Question

If $af(x + 1) + bf\left( {\dfrac{1}{{x + 1}}} \right) = x$ $x \ne - 1,a \ne b$ then $f\left( 2 \right)$ is equal to
A. $\dfrac{{2a + b}}{{2\left( {{a^2} - {b^2}} \right)}}$
B. $\dfrac{a}{{{a^2} - {b^2}}}$
C. $\dfrac{{a + 2b}}{{{a^2} - {b^2}}}$
D. None of these

Answer 1

Hint: First, we shall analyze the given information. The given equation is $af(x + 1) + bf\left( {\dfrac{1}{{x + 1}}} \right) = x$
We are asked to calculate the value of $f\left( 2 \right)$
Now, we need to replace $x + 1$ by $\dfrac{1}{{x + 1}}$ in the given equation so that we can obtain two equations. By simplifying those two equations, we can obtain the final equation.
We can get the value of $f\left( 2 \right)$ when we substitute $x = 1$ in the final equation which is the required answer too.

Complete step by step answer:
 The given equation is $af(x + 1) + bf\left( {\dfrac{1}{{x + 1}}} \right) = x$ $x \ne - 1,a \ne b$…………..$\left( 1 \right)$
We are asked to calculate the value of $f\left( 2 \right)$
Now, we need to replace $x + 1$ by $\dfrac{1}{{x + 1}}$ in the given equation.
$ \Rightarrow x = \dfrac{1}{{x + 1}} - 1$
Now, our new equation is as follows.
\[af\left( {\dfrac{1}{{x + 1}}} \right) + bf\left( {x + 1} \right) = \dfrac{1}{{x + 1}} - 1\]
\[ \Rightarrow af\left( {\dfrac{1}{{x + 1}}} \right) + bf\left( {x + 1} \right) = \dfrac{{1 - x - 1}}{{x + 1}}\]
\[ \Rightarrow af\left( {\dfrac{1}{{x + 1}}} \right) + bf\left( {x + 1} \right) = \dfrac{{ - x}}{{x + 1}}\] ……………$\left( 2 \right)$
Here, we got two equations.
Now, we need to multiply the first equation by a, and the second equation by b.
When we multiply the first equation by a, we get
${a^2}f(x + 1) + abf\left( {\dfrac{1}{{x + 1}}} \right) = ax$……………$\left( 3 \right)$
When we multiply the second equation by b, we get
\[ \Rightarrow abf\left( {\dfrac{1}{{x + 1}}} \right) + {b^2}f\left( {x + 1} \right) = \dfrac{{ - bx}}{{x + 1}}\]…………………$\left( 4 \right)$
Now, we have to subtract the third and the fourth equations, we get
${a^2}f(x + 1) + abf\left( {\dfrac{1}{{x + 1}}} \right) - abf\left( {\dfrac{1}{{x + 1}}} \right) - {b^2}f\left( {x + 1} \right) = ax - \dfrac{{ - bx}}{{x + 1}}$
$ \Rightarrow {a^2}f(x + 1) + abf\left( {\dfrac{1}{{x + 1}}} \right) - abf\left( {\dfrac{1}{{x + 1}}} \right) - {b^2}f\left( {x + 1} \right) = ax + \dfrac{{bx}}{{x + 1}}$
$ \Rightarrow {a^2}f(x + 1) - {b^2}f\left( {x + 1} \right) + abf\left( {\dfrac{1}{{x + 1}}} \right) - abf\left( {\dfrac{1}{{x + 1}}} \right) = ax + \dfrac{{bx}}{{x + 1}}$
$ \Rightarrow {a^2}f(x + 1) - {b^2}f\left( {x + 1} \right) = ax + \dfrac{{bx}}{{x + 1}}$
Now, we shall pick the common terms.

Information provided:
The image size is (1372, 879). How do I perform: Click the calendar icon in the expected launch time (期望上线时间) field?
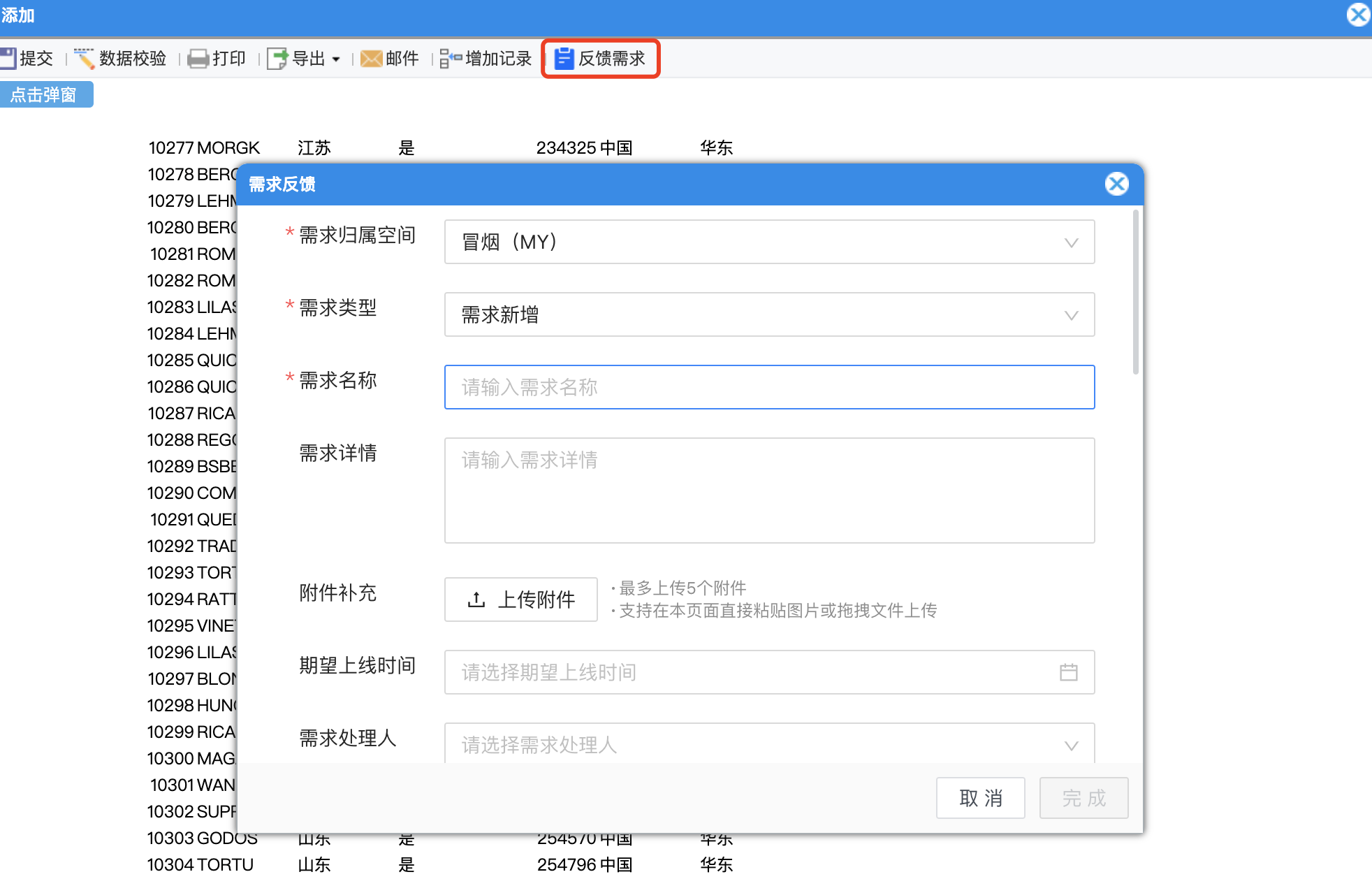click(1068, 672)
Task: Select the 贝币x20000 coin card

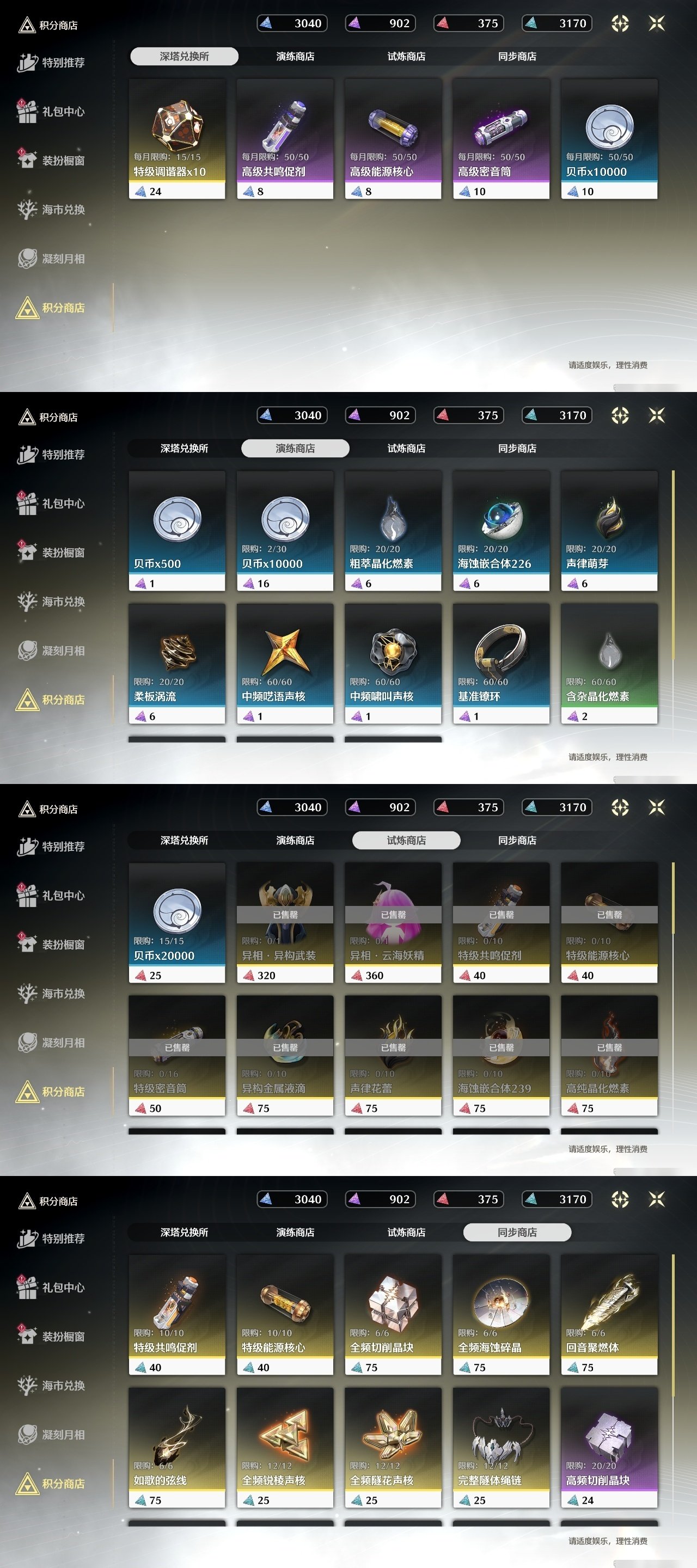Action: pyautogui.click(x=177, y=923)
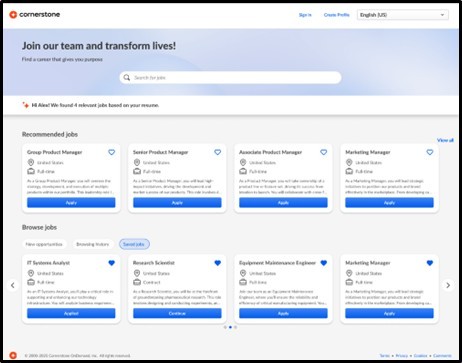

Exercises:
1/ In the worked solution, why is x + 1 replaced by 1/(x + 1) in the given equation? Answer in one to three sentences.
2/ Copy the worked solution word for word from "Complete step by" to "is as follows.".

Responses for each task:
1/ The replacement is made so that two equations can be obtained. Simplifying those two equations then gives the final equation.

2/
Complete step by step answer:
 The given equation is $af(x + 1) + bf\left( {\dfrac{1}{{x + 1}}} \right) = x$ $x \ne - 1,a \ne b$…………..$\left( 1 \right)$
We are asked to calculate the value of $f\left( 2 \right)$
Now, we need to replace $x + 1$ by $\dfrac{1}{{x + 1}}$ in the given equation.
$ \Rightarrow x = \dfrac{1}{{x + 1}} - 1$
Now, our new equation is as follows.